One of the most puzzling derogatory nicknames of recent memory is the use of the name Karen and the numerous stories about her in the internet. A common definition of its current use is as follows: a pejorative term for women who feel entitled or demanding beyond the scope of what is normal. (Wikipedia- a source I never allowed my college students to use, but this is a blog, so why not?). I think Karen needs a male counterpart, and I am naming him Kurt. More about him later.

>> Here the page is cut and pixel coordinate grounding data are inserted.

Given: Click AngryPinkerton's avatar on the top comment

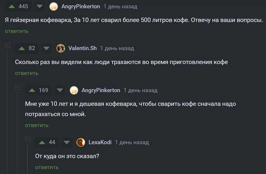Looking at the screenshot, I should click(x=54, y=6).
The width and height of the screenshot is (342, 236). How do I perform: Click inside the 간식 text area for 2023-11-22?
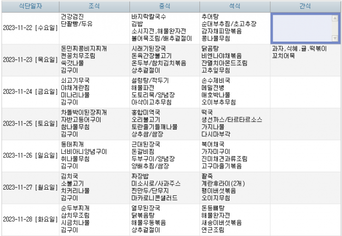tap(301, 28)
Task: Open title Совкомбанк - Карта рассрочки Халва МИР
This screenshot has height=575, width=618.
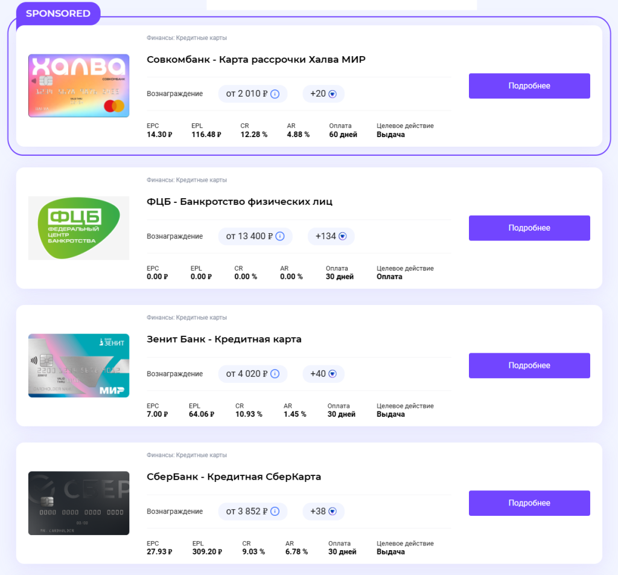Action: tap(256, 59)
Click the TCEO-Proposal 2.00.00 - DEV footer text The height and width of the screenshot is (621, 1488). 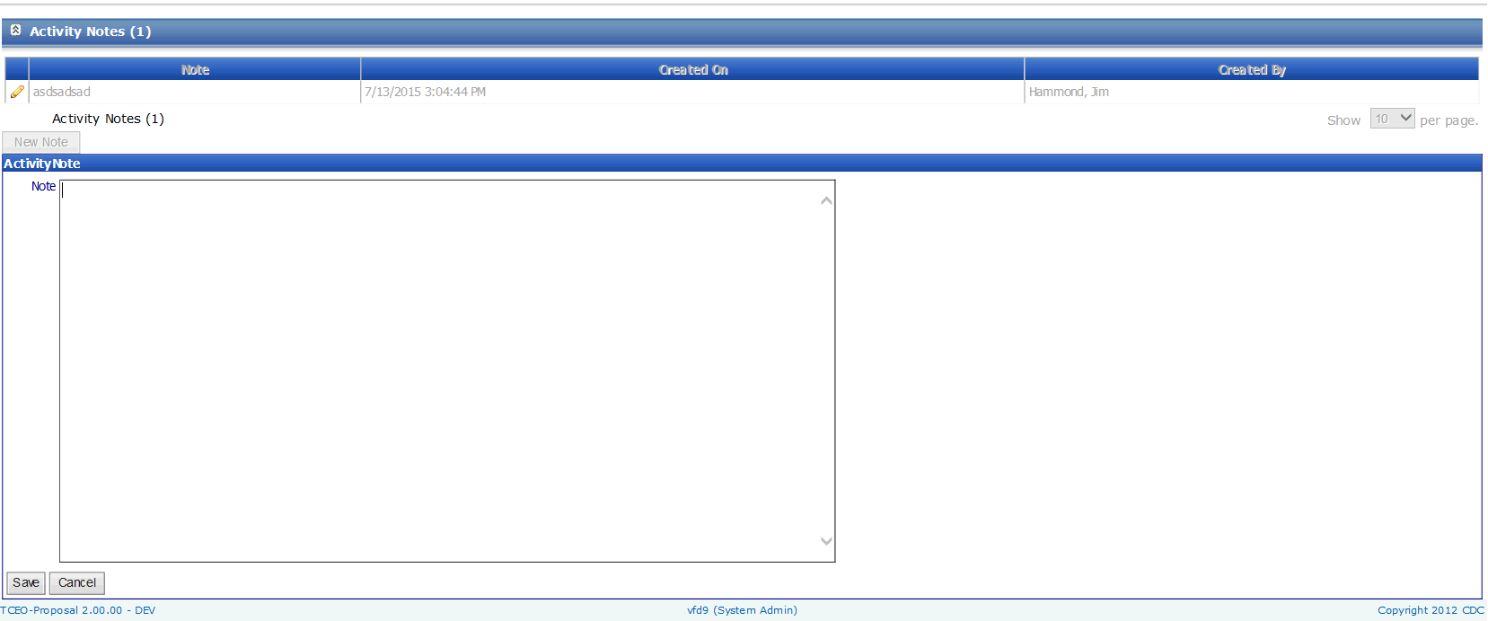(x=78, y=610)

First, I must mention that I have friends and family members named Karen, and they are delightful people and nothing like the common use of the name now. I was curious about how this all got started and there isn’t a definitive answer. One suggestion was that the 2004 movie Mean Girls had a character named Karen. But that was long before this use became common. One of the most plausible answers I found was that a meme showed up in 2016 after Nintendo ran an add that mentioned “Antisocial Karen” who always brought her Nintendo Switch to parties. This seems more likely to me, so we will go with it for this post. As someone who had to do precise research and writing with academic/legal sources, I find the ability to use whatever definition I like on my blog a wonderful thing. But I digress.

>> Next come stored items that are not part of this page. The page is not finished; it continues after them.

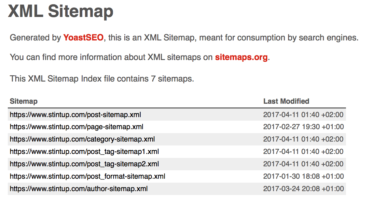Click the "contains 7 sitemaps" text line
373x212 pixels.
102,79
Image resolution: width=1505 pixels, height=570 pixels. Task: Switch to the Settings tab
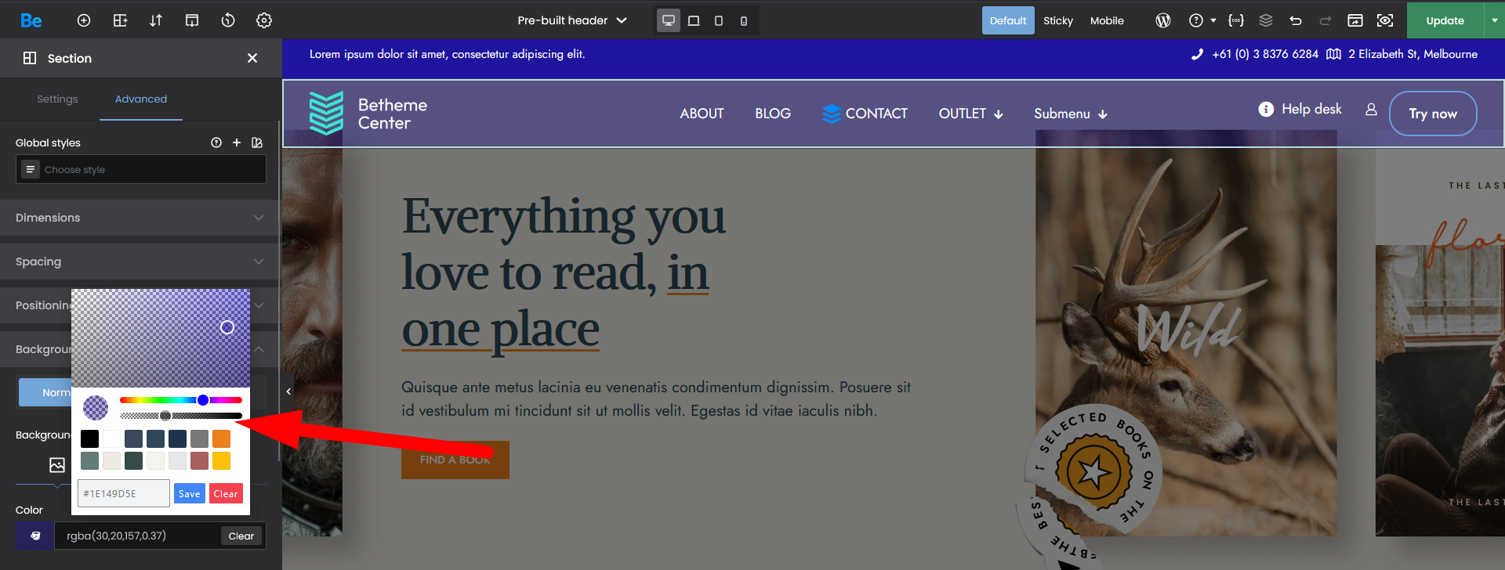57,99
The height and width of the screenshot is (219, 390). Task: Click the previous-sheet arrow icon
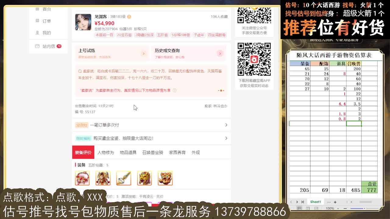pyautogui.click(x=291, y=202)
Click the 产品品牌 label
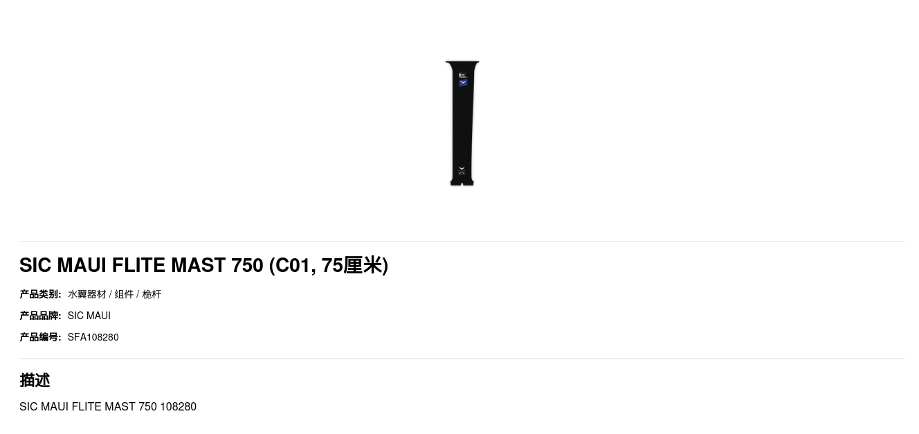Viewport: 919px width, 434px height. pos(40,316)
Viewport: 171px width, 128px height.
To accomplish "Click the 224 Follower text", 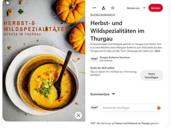I will point(106,61).
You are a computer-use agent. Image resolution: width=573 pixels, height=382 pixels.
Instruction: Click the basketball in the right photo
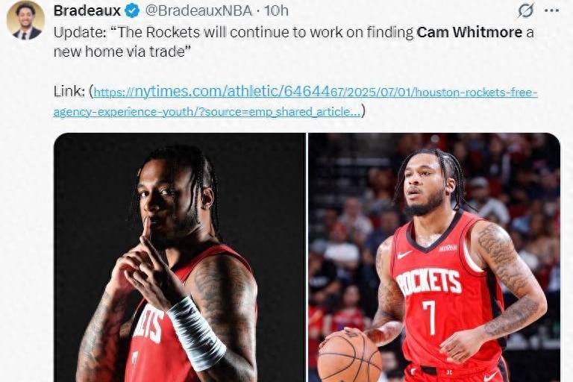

Over time, Antisocial Karen got shortened to just Karen. The best photo depicting her I could find on my free Pexels account is above- she is older than the original Karen, but it has no age limit. She is the type of person who demands instant service wherever she goes, and asks to see the manager if anything is not up to her standards. In the photo above, Karen does not like the look of those birthday brownies one bit. In fact, she hates them. And she doesn’t want her picture taken. Even if she made the brownies, they are not up to her standards.
My research also found Karens referred to as entitled forty something soccer moms with short blonde hair, and a white woman walking her dog in New York who called the police because a Black man was sitting on a bench near her. Sitting for pete’s sake. She didn’t just want to speak to a manager. She wanted to speak to the police manager. For Karens of any age, if something shocks them they are referred to as “clutching their pearls”. If they are from the South, they could also be saying ” I do declare”. You get the idea.
While there is some humor in all of this, I think it is very unfair to limit the meme to women. Haven’t we all had some interactions with less than pleasant guys? So I think Karen needs a male counterpart, and I am calling him Kurt.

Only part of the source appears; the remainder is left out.